• **Work required**
Give back every line of the data, word for word.

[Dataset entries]
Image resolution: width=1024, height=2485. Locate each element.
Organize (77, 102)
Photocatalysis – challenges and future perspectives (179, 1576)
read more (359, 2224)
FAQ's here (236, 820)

• **Written solution**
Image resolution: width=1024, height=2485. Locate each element.
Organize (77, 102)
Photocatalysis – challenges and future perspectives (179, 1576)
read more (359, 2224)
FAQ's here (236, 820)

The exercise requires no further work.